**What the task asks:** In the data below, the answer is the run of lines from the line containing "Task: Click the 15+ Różnych zajęć stat card" through the line containing "This screenshot has height=882, width=1540.", both included; print it exactly and nothing else.

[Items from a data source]
++++++++
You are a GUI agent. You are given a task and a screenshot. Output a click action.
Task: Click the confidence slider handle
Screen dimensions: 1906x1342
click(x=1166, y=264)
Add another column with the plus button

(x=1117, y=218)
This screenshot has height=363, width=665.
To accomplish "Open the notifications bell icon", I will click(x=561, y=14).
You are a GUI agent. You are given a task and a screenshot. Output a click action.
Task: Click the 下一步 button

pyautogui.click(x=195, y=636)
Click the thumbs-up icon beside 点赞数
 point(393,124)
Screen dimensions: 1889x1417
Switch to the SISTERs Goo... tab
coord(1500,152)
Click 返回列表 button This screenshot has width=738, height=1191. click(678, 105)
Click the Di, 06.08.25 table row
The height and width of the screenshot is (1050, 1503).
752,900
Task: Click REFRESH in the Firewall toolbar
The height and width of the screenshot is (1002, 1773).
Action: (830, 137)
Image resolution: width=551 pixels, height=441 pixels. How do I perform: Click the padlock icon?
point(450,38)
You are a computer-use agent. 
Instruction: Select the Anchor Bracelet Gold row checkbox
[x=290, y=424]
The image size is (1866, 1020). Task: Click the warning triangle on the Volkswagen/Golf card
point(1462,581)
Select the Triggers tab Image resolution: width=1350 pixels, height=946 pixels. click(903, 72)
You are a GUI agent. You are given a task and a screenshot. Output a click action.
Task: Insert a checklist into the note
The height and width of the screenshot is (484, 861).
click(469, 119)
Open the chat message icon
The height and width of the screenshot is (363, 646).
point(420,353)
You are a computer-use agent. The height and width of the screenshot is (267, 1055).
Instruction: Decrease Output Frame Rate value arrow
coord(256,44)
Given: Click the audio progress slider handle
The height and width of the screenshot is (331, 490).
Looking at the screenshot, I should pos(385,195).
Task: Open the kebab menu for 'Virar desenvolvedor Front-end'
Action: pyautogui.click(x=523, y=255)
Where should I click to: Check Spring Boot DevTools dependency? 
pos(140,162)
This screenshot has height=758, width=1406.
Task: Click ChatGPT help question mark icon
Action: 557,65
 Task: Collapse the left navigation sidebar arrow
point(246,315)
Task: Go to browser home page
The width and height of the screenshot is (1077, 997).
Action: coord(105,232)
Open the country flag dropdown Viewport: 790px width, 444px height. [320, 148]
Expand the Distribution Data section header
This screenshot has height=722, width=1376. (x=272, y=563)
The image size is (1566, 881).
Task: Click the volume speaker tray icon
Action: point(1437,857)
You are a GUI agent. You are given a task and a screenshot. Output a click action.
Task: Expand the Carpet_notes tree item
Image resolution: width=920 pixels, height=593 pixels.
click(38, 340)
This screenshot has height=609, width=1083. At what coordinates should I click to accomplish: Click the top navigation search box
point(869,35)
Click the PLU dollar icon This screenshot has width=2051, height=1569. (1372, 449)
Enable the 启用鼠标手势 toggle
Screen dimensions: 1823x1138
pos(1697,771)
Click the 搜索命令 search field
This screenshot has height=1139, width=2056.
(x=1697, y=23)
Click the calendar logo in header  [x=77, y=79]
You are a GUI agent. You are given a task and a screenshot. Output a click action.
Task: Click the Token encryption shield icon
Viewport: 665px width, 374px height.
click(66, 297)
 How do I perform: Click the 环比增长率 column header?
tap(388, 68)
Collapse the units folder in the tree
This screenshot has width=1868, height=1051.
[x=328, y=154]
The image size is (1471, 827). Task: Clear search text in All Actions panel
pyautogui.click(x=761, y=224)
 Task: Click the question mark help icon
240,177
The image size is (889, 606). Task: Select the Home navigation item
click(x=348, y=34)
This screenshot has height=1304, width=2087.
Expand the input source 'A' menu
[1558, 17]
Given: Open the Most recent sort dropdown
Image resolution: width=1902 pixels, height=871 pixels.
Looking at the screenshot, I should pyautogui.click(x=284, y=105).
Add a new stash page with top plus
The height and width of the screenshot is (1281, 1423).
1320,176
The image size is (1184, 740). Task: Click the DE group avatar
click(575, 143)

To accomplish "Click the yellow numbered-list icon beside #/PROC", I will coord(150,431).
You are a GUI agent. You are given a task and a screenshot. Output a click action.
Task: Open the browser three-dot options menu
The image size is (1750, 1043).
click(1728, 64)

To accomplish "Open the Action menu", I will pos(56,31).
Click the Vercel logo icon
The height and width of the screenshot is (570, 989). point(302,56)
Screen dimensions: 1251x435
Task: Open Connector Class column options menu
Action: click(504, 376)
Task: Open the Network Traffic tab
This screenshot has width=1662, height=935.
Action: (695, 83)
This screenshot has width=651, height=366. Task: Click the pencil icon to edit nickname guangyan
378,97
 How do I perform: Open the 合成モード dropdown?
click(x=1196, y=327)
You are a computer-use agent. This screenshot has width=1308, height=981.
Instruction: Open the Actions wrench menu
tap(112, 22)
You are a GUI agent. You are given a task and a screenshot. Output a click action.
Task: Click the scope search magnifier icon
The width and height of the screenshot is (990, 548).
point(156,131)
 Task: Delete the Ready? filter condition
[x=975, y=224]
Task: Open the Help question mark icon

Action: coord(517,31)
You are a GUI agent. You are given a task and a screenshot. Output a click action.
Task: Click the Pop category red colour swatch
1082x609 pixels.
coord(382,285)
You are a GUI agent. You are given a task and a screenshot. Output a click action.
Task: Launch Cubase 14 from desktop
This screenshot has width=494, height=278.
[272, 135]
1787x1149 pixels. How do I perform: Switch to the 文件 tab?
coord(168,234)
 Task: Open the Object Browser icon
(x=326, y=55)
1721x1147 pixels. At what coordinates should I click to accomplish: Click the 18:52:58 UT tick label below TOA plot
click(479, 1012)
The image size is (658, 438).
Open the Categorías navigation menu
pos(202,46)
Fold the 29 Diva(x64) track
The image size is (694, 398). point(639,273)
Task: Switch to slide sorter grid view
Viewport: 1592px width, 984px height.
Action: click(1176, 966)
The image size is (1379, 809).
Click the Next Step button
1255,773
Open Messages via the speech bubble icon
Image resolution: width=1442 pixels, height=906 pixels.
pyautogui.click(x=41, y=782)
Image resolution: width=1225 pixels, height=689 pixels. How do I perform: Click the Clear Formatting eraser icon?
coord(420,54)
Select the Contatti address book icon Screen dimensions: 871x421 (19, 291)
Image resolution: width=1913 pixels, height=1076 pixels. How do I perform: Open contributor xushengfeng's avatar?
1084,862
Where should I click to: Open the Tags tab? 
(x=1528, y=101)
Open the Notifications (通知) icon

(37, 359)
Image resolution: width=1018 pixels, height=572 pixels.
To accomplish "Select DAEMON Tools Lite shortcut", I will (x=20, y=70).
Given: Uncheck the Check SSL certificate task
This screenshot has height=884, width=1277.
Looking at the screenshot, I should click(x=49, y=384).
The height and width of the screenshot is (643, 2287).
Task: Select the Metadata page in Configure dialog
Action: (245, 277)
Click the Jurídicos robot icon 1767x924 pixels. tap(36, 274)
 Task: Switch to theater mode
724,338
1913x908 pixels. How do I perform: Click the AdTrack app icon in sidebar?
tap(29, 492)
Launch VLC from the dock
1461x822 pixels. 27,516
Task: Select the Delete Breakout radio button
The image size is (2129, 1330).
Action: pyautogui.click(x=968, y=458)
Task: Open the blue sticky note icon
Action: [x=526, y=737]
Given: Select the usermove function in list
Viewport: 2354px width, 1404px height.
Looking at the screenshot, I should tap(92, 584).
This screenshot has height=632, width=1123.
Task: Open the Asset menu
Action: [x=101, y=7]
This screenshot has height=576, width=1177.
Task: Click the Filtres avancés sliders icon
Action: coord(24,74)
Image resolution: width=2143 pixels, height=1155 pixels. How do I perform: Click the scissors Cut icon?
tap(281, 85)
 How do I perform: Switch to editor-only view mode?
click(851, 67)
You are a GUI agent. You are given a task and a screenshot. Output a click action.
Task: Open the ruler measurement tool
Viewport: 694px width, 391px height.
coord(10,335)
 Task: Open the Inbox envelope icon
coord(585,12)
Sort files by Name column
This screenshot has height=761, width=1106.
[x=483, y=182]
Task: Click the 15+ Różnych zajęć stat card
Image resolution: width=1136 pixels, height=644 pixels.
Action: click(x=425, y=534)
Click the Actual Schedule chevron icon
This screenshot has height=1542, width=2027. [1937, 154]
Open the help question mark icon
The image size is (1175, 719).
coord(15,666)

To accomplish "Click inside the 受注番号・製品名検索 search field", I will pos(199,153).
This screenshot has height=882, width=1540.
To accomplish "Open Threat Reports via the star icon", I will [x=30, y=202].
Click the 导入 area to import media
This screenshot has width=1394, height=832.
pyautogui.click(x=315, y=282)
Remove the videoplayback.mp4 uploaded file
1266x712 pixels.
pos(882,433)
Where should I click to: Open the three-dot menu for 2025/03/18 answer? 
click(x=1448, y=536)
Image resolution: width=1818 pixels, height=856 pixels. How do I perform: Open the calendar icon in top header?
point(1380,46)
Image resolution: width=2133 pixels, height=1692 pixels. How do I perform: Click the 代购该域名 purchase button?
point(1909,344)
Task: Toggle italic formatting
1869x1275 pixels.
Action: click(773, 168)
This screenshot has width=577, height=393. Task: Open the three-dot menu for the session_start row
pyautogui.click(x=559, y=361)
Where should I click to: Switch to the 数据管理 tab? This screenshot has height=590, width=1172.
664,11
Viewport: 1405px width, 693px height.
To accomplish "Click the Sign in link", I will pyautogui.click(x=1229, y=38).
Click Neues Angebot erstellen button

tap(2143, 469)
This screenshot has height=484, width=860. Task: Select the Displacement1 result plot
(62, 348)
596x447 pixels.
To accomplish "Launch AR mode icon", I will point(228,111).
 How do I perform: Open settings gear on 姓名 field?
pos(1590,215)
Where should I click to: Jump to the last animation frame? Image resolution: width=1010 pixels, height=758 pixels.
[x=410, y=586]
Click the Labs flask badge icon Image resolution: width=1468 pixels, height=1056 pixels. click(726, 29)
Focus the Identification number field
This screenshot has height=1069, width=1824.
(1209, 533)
++++++++
**Your response:**
Task: Click the 15+ Różnych zajęć stat card
Image resolution: width=1136 pixels, height=644 pixels.
Action: click(x=425, y=534)
Click the Actual Schedule chevron icon
This screenshot has height=1542, width=2027. [1937, 154]
Open the help question mark icon
The image size is (1175, 719).
coord(15,666)

To accomplish "Click inside the 受注番号・製品名検索 search field", I will pos(199,153).
This screenshot has height=882, width=1540.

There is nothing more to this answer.